(Records to use begins)

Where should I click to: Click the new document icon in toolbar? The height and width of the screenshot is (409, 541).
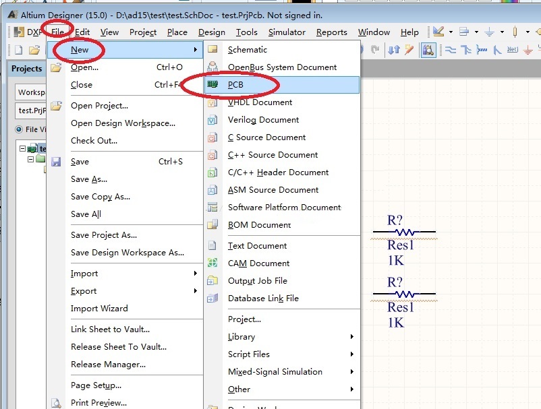coord(18,50)
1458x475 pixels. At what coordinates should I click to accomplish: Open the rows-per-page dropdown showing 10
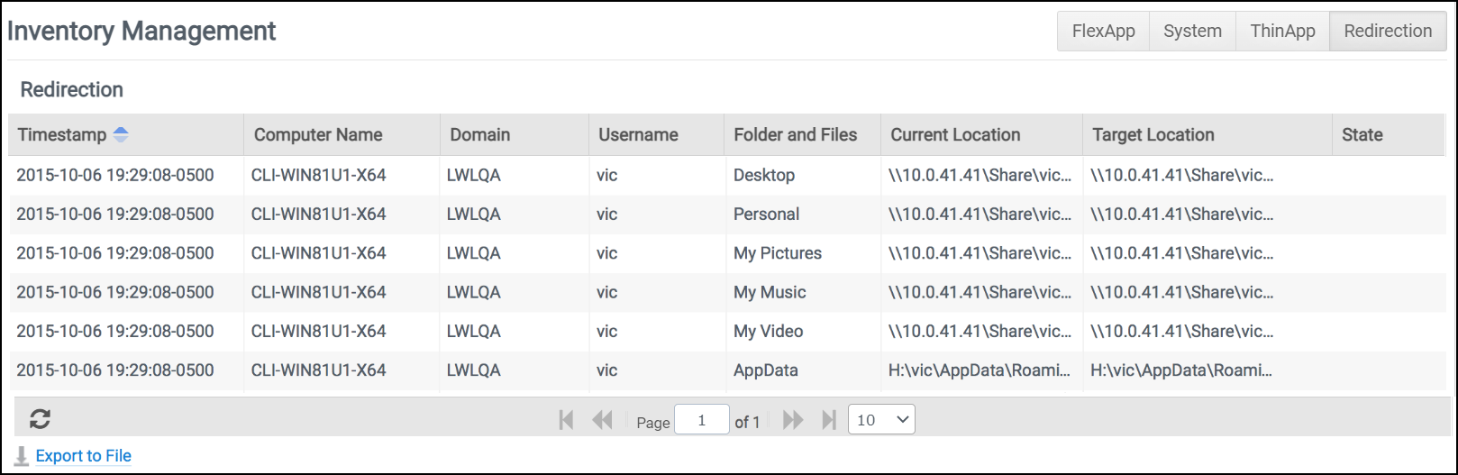point(881,420)
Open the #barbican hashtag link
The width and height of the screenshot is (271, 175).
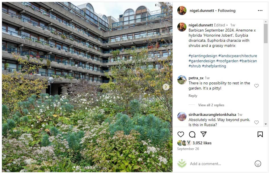248,61
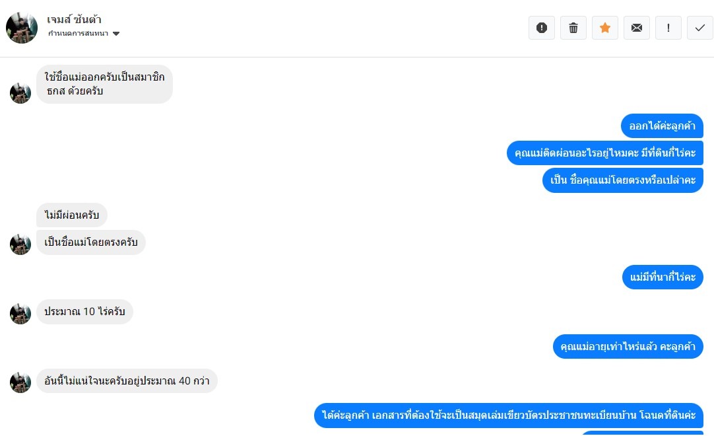714x436 pixels.
Task: Click avatar next to เป็นชื่อแม่โดยตรงครับ
Action: [x=20, y=244]
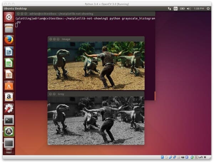The width and height of the screenshot is (214, 163).
Task: Launch Firefox web browser
Action: click(9, 40)
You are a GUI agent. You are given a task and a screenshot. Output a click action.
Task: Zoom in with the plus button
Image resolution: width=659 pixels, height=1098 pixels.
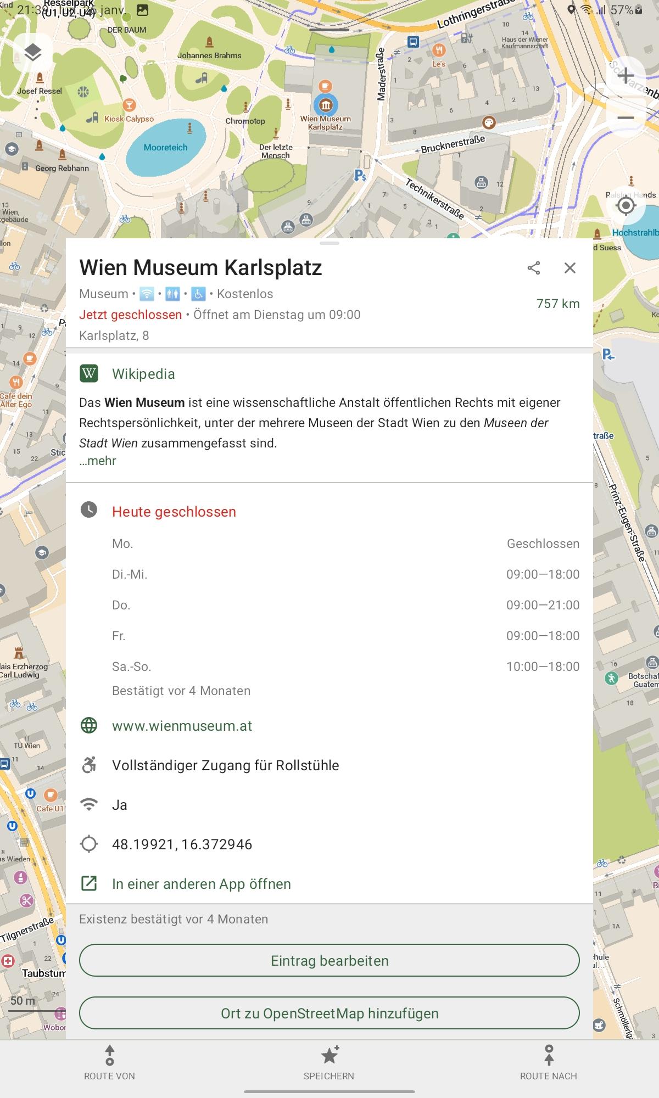(626, 76)
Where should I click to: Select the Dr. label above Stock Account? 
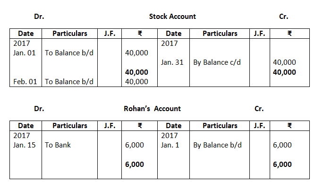point(39,17)
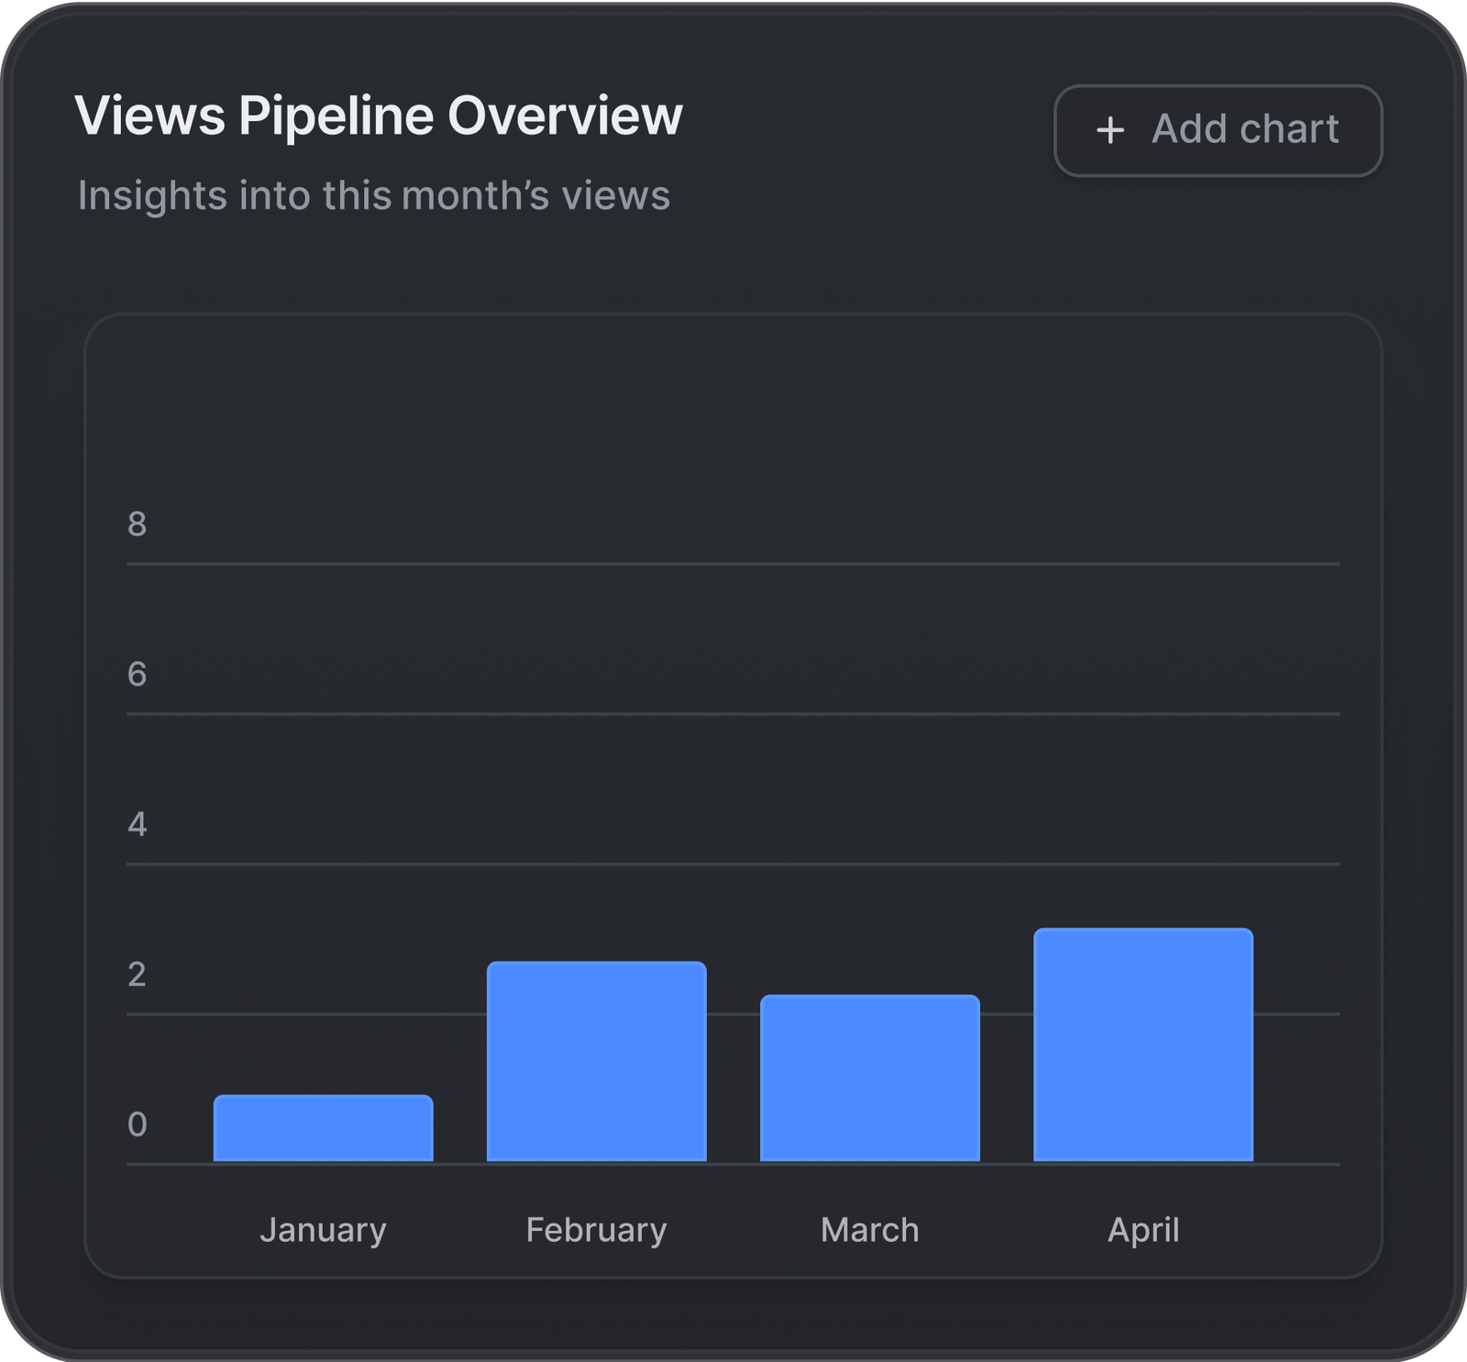
Task: Click the y-axis value 0
Action: tap(137, 1124)
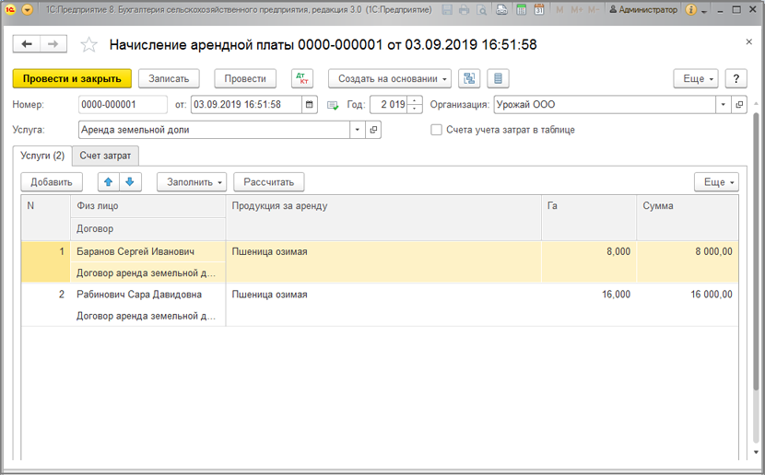Click the Дт/Кт postings icon
Screen dimensions: 765x475
[302, 78]
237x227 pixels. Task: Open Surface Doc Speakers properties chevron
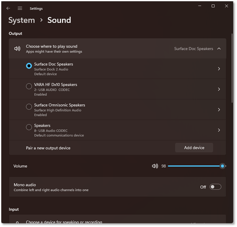pos(219,69)
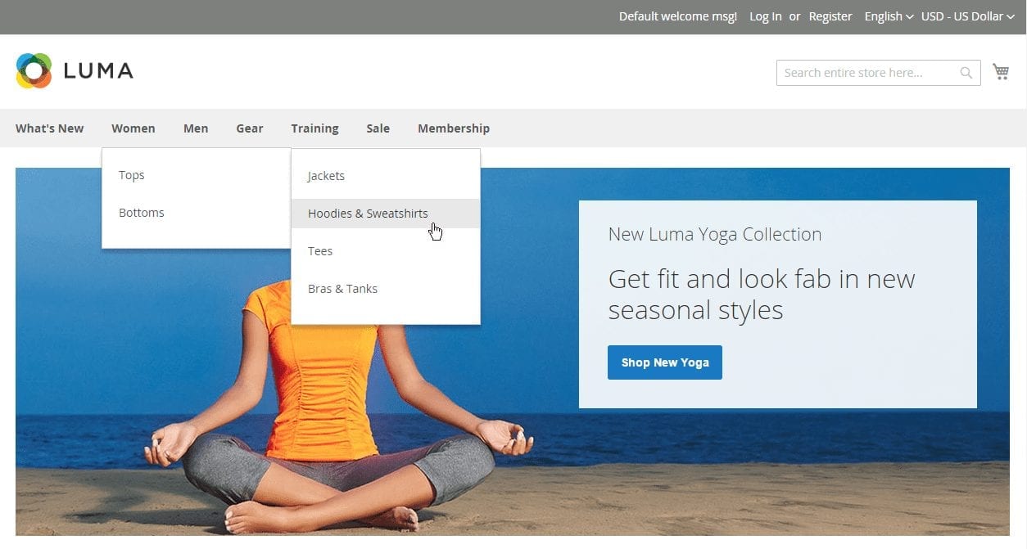Open the Men category menu
The width and height of the screenshot is (1027, 549).
196,128
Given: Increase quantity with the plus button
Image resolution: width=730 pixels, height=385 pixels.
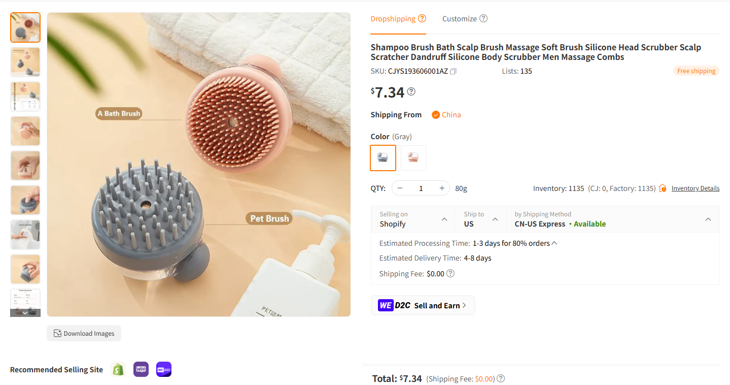Looking at the screenshot, I should point(441,188).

(Records to use ends)

Find the lines above that hold "button", then copy each of them.

Task: Zoom in with the plus button
Given: Increase quantity with the plus button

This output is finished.